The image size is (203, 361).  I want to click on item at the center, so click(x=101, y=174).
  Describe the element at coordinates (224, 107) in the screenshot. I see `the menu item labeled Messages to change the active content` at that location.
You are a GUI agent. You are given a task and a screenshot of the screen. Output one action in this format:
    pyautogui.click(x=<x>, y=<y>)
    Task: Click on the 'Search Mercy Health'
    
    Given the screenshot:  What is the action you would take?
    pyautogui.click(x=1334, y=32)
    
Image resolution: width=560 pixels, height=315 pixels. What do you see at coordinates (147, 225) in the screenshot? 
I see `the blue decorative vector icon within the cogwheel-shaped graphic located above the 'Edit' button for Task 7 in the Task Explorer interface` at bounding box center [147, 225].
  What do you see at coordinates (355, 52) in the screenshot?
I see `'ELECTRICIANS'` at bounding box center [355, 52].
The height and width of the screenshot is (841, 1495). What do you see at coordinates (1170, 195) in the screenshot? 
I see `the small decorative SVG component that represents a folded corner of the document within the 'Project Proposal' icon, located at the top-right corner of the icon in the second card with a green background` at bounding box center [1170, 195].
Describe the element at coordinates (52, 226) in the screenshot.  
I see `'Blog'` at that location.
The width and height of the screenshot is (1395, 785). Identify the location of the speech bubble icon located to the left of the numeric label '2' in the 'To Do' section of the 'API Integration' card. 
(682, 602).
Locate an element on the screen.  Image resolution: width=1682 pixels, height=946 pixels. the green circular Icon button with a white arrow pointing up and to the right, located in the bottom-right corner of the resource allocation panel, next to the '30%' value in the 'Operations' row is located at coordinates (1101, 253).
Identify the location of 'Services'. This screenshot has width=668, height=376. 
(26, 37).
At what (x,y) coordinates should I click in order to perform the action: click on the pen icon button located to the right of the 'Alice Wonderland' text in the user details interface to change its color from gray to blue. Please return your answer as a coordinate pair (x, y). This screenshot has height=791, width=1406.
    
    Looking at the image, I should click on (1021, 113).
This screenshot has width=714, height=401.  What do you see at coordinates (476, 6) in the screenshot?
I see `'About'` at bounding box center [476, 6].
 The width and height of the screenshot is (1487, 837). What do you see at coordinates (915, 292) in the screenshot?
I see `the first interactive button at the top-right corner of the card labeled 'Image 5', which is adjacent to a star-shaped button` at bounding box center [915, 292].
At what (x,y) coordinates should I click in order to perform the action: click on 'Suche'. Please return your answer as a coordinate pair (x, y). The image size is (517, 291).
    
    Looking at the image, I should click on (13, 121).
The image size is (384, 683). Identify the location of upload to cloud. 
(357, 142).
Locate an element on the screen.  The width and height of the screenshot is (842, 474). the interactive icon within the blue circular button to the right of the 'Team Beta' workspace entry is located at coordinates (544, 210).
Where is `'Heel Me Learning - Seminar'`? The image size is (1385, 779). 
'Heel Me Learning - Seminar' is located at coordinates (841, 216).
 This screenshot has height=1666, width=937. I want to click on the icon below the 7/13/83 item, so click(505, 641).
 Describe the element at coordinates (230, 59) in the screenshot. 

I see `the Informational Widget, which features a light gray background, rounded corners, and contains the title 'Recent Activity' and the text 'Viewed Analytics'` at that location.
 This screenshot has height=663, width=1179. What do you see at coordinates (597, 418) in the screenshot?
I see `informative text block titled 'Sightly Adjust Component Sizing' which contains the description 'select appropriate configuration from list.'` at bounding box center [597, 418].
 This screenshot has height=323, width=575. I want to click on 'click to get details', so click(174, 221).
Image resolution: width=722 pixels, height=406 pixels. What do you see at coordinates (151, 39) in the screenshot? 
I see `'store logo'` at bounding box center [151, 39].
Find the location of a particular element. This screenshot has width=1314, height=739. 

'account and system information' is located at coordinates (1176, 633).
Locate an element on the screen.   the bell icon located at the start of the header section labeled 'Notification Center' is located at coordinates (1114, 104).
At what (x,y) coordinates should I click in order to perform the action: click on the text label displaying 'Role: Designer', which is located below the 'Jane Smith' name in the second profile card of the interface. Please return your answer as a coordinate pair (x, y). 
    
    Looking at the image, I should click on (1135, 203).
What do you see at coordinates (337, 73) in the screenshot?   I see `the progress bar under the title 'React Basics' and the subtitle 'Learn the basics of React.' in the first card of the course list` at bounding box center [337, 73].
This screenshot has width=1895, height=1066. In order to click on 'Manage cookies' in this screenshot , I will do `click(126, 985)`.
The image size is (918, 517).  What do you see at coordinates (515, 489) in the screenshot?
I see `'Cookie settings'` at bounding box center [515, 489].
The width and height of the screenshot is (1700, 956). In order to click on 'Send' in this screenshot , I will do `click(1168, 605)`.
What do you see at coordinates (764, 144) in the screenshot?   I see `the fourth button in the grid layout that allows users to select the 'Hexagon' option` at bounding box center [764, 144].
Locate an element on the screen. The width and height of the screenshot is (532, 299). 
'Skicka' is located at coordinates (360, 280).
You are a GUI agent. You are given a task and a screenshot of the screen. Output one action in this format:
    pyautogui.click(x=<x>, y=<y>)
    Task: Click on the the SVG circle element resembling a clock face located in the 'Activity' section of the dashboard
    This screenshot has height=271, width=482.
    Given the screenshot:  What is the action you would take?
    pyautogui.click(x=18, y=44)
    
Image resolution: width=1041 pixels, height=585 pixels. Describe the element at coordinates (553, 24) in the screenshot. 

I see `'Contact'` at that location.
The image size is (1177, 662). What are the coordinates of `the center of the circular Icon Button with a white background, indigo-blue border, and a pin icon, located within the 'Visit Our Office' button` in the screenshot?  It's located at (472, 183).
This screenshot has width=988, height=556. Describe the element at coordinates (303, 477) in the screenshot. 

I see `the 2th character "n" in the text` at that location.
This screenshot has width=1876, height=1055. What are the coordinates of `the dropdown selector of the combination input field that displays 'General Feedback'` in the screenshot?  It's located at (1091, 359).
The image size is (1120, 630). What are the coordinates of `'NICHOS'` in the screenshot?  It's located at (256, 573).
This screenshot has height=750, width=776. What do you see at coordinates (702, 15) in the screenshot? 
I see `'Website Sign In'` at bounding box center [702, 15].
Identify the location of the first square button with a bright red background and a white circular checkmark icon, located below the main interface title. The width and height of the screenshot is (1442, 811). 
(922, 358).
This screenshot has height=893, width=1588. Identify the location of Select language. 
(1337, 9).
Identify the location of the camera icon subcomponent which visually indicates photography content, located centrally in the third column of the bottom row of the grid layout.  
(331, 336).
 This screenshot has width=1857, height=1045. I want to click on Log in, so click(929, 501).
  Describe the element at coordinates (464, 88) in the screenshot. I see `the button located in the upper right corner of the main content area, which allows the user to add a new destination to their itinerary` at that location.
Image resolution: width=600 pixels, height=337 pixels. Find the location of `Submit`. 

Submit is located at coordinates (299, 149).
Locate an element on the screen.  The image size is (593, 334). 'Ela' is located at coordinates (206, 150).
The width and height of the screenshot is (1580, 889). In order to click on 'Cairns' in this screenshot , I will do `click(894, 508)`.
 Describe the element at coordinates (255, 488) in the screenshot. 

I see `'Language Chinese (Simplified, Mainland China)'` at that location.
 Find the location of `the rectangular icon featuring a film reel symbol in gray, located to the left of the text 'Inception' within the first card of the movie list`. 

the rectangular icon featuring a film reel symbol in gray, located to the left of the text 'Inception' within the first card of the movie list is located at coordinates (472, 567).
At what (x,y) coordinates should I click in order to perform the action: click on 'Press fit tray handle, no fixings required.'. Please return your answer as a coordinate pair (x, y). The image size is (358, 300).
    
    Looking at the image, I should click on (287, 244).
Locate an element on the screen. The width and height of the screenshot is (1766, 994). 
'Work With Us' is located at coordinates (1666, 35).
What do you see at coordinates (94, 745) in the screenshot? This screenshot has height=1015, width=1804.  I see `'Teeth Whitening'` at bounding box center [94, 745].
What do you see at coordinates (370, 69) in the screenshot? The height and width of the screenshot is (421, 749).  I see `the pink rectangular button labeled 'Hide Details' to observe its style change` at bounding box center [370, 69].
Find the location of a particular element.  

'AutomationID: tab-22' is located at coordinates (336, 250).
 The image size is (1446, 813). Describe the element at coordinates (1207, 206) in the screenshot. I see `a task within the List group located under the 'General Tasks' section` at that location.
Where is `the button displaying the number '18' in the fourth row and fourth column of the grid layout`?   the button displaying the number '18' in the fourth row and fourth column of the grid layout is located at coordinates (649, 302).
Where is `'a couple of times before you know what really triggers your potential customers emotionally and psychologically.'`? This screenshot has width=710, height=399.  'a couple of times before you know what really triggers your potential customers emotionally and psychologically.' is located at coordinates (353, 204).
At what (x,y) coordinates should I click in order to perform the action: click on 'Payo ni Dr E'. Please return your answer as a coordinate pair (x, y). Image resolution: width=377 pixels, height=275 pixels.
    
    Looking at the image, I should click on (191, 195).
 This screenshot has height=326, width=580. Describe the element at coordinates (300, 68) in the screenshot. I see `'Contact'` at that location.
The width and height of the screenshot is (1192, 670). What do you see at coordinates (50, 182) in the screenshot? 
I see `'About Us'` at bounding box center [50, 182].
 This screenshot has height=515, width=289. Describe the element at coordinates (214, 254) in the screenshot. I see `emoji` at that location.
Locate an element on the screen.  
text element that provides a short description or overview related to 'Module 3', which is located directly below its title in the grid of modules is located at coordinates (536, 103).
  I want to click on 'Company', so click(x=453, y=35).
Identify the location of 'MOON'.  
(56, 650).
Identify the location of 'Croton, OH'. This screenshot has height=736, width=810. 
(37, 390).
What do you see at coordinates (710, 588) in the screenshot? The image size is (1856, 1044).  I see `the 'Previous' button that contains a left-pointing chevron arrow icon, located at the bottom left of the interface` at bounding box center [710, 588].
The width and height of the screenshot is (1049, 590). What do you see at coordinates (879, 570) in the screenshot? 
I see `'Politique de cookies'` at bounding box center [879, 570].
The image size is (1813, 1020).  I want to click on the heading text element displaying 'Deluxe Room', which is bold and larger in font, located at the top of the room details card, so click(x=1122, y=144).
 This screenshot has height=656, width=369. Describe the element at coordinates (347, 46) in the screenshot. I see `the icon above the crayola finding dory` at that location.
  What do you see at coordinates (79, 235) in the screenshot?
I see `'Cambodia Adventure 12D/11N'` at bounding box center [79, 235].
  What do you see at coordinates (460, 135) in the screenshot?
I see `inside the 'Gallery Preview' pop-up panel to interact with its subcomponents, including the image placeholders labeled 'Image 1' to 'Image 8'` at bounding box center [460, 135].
* * *
Repeat the part of the listing that opens with the line containing "Describe the element at coordinates (230, 59)" and closes with the line containing "center [597, 418].", including both of those lines.

* _In response_:
 Describe the element at coordinates (230, 59) in the screenshot. 

I see `the Informational Widget, which features a light gray background, rounded corners, and contains the title 'Recent Activity' and the text 'Viewed Analytics'` at that location.
 This screenshot has height=663, width=1179. What do you see at coordinates (597, 418) in the screenshot?
I see `informative text block titled 'Sightly Adjust Component Sizing' which contains the description 'select appropriate configuration from list.'` at bounding box center [597, 418].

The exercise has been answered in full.